From the top end of the stubble field we entered the lane and walked back down southward, I had good views of the potato field, now on our left, from this new angle I could see large numbers of birds on an unploughed section. Dozens of Redwings, Fieldfares, Starling, Jackdaws and a few Crows and Magpies all fed in the field. A couple of Ravens flew over us, we saw a Goldcrest in the hedgerow and a Bullfinch called but we never located it.
The rain stopped completely as we made our way slowly back, the most remarkable sighting on the return walk was that of a Blackbird! Why a Blackbird you may ask? Well, the Blackbird was remarkable because it was the first Blackbird that I had heard singing in 2021, have you heard one yet?
Looking from my garden bench over the fence into the meadow, you can see the tall ash trees, in these trees I saw 23 Redwings and a few Wood Pigeons. The picture below shows a phone-scoped picture of a Redwing with a Wood Pigeon in those trees.
Just after 4pm I decided to nip over to Sutton Bingham Reservoir, I was hoping for a gull pre-roost gathering, but I was very disappointed.
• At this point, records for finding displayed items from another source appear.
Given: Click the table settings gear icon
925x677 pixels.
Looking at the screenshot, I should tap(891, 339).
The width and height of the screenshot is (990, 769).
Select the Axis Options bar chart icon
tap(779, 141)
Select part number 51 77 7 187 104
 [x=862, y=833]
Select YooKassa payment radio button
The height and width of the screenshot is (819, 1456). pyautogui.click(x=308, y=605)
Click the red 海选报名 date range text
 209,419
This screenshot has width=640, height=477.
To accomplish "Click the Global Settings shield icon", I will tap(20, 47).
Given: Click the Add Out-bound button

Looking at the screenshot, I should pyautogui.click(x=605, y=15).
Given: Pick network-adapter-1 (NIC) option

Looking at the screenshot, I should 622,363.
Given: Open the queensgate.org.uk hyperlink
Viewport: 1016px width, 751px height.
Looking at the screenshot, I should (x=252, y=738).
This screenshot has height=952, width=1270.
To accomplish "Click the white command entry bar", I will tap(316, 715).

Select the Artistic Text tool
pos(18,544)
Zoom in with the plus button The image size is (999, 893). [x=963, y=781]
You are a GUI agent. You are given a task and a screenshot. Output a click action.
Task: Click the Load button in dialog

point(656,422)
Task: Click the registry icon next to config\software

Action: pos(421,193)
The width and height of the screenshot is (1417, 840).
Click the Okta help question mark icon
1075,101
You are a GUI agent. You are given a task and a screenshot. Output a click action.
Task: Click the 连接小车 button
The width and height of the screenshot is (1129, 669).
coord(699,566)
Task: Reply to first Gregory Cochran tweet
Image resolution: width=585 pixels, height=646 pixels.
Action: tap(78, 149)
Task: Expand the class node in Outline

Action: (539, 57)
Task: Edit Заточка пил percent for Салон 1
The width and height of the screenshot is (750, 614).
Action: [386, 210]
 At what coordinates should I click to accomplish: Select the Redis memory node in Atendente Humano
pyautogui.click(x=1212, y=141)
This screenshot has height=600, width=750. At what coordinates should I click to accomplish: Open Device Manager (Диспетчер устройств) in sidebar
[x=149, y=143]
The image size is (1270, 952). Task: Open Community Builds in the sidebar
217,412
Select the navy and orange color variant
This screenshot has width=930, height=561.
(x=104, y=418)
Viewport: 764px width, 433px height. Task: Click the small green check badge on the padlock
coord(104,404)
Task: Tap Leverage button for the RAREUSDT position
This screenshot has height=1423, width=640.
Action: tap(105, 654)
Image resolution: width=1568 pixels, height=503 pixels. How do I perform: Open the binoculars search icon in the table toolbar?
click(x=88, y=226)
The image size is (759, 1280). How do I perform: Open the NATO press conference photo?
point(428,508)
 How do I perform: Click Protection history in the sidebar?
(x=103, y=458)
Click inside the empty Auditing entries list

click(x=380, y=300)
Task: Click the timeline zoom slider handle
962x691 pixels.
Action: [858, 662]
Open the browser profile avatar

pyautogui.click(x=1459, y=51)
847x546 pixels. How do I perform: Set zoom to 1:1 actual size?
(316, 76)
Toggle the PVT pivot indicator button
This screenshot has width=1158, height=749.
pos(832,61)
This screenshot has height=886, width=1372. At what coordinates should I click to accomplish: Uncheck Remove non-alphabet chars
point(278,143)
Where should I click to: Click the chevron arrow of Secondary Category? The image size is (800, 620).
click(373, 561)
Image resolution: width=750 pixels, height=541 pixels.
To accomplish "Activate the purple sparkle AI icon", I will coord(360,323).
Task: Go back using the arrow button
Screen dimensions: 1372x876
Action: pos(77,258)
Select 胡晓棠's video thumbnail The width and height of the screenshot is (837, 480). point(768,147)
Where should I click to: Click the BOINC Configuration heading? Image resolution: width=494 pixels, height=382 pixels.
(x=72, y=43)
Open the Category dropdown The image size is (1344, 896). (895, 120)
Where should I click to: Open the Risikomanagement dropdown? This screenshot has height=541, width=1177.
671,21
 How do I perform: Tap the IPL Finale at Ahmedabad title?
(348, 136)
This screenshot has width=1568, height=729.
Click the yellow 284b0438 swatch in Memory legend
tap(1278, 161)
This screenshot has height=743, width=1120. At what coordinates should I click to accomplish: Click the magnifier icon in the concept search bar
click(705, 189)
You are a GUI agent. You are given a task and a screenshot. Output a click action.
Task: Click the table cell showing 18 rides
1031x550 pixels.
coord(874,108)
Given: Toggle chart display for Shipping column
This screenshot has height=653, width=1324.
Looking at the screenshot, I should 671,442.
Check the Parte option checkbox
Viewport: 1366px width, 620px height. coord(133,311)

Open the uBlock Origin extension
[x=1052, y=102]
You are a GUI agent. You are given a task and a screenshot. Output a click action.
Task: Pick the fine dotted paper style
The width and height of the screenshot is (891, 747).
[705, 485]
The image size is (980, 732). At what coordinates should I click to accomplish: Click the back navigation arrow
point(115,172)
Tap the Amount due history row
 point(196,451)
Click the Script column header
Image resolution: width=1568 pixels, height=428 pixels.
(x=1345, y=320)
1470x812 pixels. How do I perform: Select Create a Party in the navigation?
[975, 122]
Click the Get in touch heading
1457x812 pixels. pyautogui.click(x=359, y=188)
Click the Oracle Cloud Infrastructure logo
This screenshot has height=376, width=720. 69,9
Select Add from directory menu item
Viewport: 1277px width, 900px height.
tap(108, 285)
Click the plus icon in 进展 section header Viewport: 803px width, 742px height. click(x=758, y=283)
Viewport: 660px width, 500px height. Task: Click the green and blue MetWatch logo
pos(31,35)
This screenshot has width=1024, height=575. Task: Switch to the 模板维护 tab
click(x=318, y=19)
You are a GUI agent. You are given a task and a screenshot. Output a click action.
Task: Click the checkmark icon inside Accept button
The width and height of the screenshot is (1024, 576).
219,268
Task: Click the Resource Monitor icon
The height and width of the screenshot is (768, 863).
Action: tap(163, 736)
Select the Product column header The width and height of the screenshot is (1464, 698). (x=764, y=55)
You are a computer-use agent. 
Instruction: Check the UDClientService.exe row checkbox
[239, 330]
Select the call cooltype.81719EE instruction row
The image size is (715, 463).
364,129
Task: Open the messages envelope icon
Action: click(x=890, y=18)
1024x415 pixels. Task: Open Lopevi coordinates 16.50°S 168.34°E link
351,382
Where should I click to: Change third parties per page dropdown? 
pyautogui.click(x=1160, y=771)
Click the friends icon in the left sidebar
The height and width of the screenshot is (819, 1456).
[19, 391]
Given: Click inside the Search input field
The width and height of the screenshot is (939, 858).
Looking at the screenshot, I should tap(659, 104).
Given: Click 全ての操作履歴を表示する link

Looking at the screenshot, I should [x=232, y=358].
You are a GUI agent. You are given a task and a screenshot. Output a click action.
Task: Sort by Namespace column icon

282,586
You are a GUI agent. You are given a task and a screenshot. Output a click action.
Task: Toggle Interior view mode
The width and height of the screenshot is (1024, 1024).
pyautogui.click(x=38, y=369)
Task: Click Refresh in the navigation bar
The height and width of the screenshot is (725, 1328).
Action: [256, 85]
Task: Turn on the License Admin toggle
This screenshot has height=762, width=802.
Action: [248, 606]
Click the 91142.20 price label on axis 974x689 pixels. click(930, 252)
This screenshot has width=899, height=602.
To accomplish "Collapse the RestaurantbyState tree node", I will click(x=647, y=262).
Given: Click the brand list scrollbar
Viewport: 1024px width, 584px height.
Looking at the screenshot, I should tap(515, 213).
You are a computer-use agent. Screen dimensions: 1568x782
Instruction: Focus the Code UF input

I hardly saw a gull, just 6 Black-headed, a dozen Herring Gulls and three Lesser Black-backed Gulls. A pair of Great Crested Grebes were performing their courtship dance but without the weed. Also on view was 37 Cormorants, three Canada Geese, 27 Wigeon and a few Moorhens. I never left the car and I only stayed for about 20 minutes.
the far grebe is now in summer plumage whilst the near one is far from it.